Records for processing →
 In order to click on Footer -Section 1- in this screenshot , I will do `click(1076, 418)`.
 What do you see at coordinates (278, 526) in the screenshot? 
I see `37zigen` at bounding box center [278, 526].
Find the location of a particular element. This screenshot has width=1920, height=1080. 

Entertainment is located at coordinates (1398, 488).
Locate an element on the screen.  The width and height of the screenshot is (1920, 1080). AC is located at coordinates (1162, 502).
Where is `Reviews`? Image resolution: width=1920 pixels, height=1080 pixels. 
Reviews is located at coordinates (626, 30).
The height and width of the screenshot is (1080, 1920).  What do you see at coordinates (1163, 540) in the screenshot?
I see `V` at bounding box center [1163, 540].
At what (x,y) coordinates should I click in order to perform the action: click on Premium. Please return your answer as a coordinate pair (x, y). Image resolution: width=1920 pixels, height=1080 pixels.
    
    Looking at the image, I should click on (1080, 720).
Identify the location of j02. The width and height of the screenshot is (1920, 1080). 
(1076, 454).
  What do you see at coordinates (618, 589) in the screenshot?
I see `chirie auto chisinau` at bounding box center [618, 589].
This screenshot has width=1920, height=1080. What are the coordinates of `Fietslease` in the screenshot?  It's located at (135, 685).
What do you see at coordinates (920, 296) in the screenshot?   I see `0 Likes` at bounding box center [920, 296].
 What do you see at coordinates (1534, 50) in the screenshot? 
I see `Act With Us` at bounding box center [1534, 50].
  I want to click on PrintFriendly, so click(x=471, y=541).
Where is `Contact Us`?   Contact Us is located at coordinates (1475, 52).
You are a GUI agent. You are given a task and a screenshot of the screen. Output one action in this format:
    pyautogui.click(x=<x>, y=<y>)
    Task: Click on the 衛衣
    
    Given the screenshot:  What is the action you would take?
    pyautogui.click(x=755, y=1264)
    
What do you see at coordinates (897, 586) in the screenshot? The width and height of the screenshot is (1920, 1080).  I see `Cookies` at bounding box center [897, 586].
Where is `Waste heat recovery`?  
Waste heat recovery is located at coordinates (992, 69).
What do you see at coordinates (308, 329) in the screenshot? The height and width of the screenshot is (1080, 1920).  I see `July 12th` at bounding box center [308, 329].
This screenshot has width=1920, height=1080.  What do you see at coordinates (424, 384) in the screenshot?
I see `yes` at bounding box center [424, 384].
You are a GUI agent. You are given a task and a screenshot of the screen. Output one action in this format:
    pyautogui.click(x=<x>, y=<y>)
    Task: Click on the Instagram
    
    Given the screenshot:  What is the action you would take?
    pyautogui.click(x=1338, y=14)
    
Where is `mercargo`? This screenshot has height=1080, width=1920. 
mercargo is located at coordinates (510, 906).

The request →
Update all the items above by replacing every "Image resolution" with "Screen size", leaving everything else unchanged.

Solved exercise →
 In order to click on Footer -Section 1- in this screenshot , I will do `click(1076, 418)`.
 What do you see at coordinates (278, 526) in the screenshot? 
I see `37zigen` at bounding box center [278, 526].
Find the location of a particular element. This screenshot has width=1920, height=1080. 

Entertainment is located at coordinates (1398, 488).
Locate an element on the screen.  The width and height of the screenshot is (1920, 1080). AC is located at coordinates (1162, 502).
Where is `Reviews`? Screen size: width=1920 pixels, height=1080 pixels. 
Reviews is located at coordinates (626, 30).
The height and width of the screenshot is (1080, 1920).  What do you see at coordinates (1163, 540) in the screenshot?
I see `V` at bounding box center [1163, 540].
At what (x,y) coordinates should I click in order to perform the action: click on Premium. Please return your answer as a coordinate pair (x, y). Screen size: width=1920 pixels, height=1080 pixels.
    
    Looking at the image, I should click on (1080, 720).
Identify the location of j02. The width and height of the screenshot is (1920, 1080). 
(1076, 454).
  What do you see at coordinates (618, 589) in the screenshot?
I see `chirie auto chisinau` at bounding box center [618, 589].
This screenshot has width=1920, height=1080. What are the coordinates of `Fietslease` in the screenshot?  It's located at (135, 685).
What do you see at coordinates (920, 296) in the screenshot?   I see `0 Likes` at bounding box center [920, 296].
 What do you see at coordinates (1534, 50) in the screenshot? 
I see `Act With Us` at bounding box center [1534, 50].
  I want to click on PrintFriendly, so click(x=471, y=541).
Where is `Contact Us`?   Contact Us is located at coordinates (1475, 52).
You are a GUI agent. You are given a task and a screenshot of the screen. Output one action in this format:
    pyautogui.click(x=<x>, y=<y>)
    Task: Click on the 衛衣
    
    Given the screenshot:  What is the action you would take?
    pyautogui.click(x=755, y=1264)
    
What do you see at coordinates (897, 586) in the screenshot? The width and height of the screenshot is (1920, 1080).  I see `Cookies` at bounding box center [897, 586].
Where is `Waste heat recovery`?  
Waste heat recovery is located at coordinates (992, 69).
What do you see at coordinates (308, 329) in the screenshot? The height and width of the screenshot is (1080, 1920).  I see `July 12th` at bounding box center [308, 329].
This screenshot has width=1920, height=1080.  What do you see at coordinates (424, 384) in the screenshot?
I see `yes` at bounding box center [424, 384].
You are a GUI agent. You are given a task and a screenshot of the screen. Output one action in this format:
    pyautogui.click(x=<x>, y=<y>)
    Task: Click on the Instagram
    
    Given the screenshot:  What is the action you would take?
    pyautogui.click(x=1338, y=14)
    
Where is `mercargo`? This screenshot has height=1080, width=1920. 
mercargo is located at coordinates (510, 906).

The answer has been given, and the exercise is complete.